[Information supplied]
= = = = =
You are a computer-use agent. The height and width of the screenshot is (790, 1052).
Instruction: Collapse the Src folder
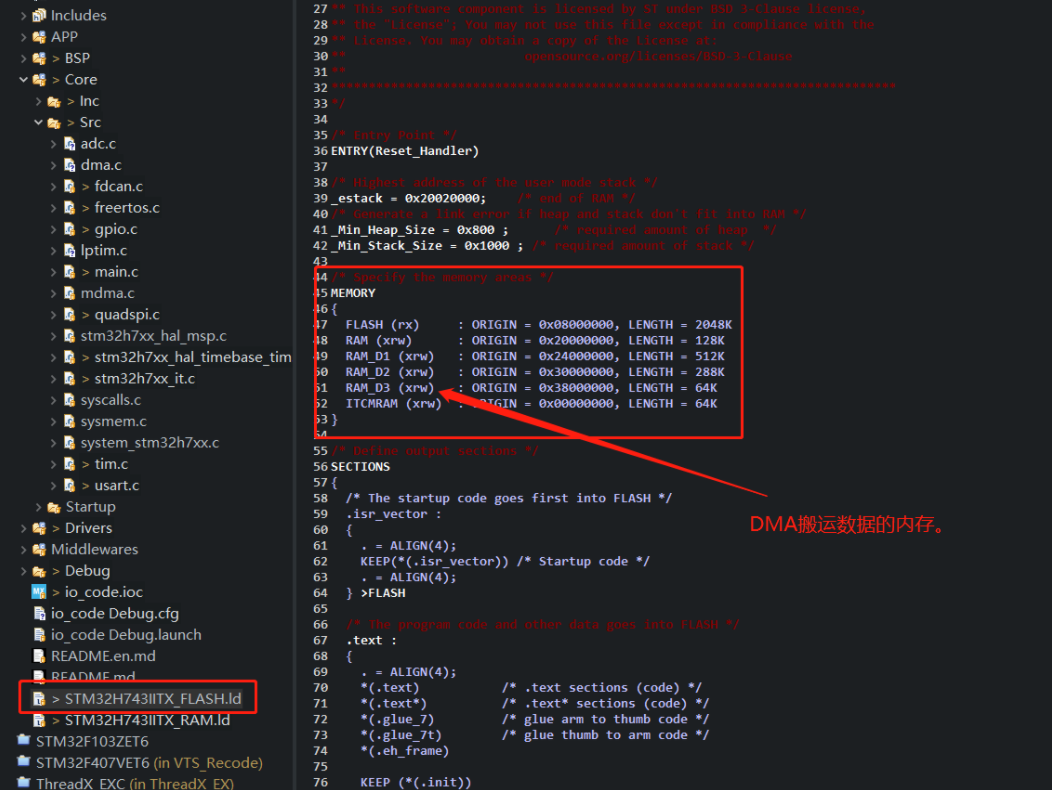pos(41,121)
= = = = =
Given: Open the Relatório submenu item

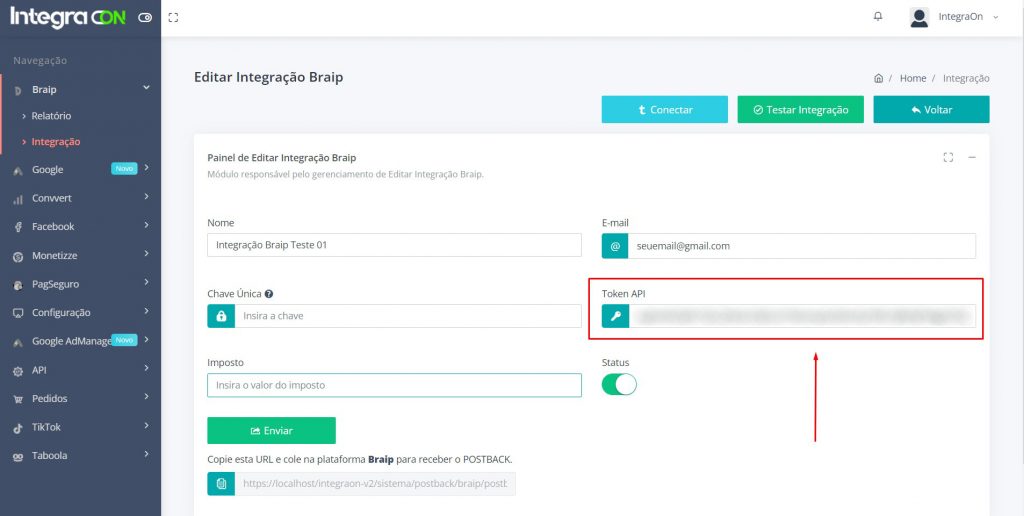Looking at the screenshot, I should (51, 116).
= = = = =
[Description of the task] Convert the part of the records that opens with the line containing "You are a computer-use" and closes with the line containing "pos(41,121)" into a JSON list of strings, one string per line, with blank lines omitted. Leave the pictures out of the answer.

[Result]
[
  "You are a computer-use agent. The height and width of the screenshot is (790, 1052).",
  "Instruction: Collapse the Src folder",
  "pos(41,121)"
]